## Quoted passage
Image credits: aichliss

#17 Cheese Is A Luxury, So Treat It Like One

If you’re gonna buy it I recommend buying less of it less often, and buying the good stuff when you do. Kraft block cheese only costs as little as it does because it’s the by-product of the real money-maker: whey protein production. If you’re gonna buy cheese, please support a real cheesemaker. The cheese lover in you will be happier for it.

Image credits: aichliss

#18 Proteins

IF YOU EAT MEAT, buy the least processed cuts you can. Whole chickens, meat on the bone, and ground meats are your best friends. Go to butcher shops, if you can. Freezing meat is fine, but try to avoid buying pre-made frozen protein options. Get raw product and do the work yourself to save a LOT of cash and get better food out of it.

## Entries provided
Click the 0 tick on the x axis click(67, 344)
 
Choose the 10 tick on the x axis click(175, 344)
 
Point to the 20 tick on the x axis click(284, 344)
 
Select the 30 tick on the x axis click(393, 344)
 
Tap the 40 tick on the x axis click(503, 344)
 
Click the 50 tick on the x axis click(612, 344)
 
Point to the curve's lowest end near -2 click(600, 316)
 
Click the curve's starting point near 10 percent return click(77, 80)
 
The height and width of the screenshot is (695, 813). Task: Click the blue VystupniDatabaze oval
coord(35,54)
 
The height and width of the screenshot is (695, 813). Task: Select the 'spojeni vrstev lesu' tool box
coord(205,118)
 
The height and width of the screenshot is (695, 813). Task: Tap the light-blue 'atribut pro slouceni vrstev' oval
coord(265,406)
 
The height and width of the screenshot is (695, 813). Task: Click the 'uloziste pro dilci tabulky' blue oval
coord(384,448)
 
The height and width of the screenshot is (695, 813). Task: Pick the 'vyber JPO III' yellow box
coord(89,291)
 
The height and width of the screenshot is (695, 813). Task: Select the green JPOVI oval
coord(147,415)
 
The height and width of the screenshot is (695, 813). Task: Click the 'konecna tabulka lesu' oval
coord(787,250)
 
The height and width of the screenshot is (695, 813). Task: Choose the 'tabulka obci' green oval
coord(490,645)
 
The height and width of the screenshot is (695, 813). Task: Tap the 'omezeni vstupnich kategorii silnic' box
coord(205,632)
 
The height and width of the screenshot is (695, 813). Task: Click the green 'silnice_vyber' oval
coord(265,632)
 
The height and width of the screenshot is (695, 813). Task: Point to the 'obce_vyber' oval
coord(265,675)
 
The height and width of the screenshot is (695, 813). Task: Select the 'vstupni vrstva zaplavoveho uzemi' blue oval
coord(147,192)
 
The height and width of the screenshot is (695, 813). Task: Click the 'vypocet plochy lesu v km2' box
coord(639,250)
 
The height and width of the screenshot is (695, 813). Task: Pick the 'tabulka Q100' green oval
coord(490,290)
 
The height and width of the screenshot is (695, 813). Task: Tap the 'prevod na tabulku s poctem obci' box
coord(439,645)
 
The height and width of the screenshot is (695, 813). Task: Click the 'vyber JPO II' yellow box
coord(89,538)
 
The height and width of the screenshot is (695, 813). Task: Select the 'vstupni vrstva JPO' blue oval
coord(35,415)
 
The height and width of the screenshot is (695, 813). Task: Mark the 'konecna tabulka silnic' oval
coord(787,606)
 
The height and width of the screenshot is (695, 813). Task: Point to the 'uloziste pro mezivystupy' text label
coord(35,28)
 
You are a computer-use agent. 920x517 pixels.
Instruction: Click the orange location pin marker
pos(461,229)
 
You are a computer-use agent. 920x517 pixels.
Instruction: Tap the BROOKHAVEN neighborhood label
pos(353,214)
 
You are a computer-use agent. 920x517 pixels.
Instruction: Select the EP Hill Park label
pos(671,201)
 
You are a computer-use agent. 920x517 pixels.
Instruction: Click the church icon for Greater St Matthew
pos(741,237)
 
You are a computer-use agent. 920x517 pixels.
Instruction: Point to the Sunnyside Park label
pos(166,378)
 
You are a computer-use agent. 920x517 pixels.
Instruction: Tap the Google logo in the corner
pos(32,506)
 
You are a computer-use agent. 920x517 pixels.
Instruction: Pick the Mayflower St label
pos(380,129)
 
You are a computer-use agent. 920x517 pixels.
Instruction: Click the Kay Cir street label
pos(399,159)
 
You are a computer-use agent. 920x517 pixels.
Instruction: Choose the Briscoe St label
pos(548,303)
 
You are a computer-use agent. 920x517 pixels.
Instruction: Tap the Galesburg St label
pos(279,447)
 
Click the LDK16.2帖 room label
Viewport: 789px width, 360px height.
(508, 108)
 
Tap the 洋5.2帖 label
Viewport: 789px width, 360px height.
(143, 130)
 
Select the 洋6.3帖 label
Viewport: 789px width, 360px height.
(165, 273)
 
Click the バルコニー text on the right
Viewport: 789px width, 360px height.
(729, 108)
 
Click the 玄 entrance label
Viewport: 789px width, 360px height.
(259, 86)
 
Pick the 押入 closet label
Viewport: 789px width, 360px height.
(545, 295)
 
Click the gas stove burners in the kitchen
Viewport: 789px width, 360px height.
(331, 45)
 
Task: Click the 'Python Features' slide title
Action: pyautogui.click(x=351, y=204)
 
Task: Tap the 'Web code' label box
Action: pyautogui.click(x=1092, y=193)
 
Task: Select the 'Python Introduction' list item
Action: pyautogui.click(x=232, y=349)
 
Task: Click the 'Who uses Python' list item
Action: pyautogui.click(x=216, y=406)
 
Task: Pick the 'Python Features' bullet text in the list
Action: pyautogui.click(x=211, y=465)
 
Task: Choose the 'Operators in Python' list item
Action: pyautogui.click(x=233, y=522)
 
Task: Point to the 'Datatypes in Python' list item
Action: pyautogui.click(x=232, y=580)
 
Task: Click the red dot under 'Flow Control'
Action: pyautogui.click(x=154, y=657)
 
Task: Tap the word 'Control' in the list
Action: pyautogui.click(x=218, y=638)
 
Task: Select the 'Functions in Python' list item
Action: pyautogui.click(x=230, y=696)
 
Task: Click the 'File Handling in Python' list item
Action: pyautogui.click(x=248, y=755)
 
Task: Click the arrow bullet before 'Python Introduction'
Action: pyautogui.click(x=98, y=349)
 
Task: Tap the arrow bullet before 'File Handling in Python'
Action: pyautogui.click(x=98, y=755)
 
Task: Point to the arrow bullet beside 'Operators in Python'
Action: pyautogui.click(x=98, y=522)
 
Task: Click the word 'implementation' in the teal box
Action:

## Task brief
In the food-buying tips on cheese and proteins, why does Kraft block cheese cost as little as it does?

## Result below
It is a by-product of whey protein production, which is the real money-maker.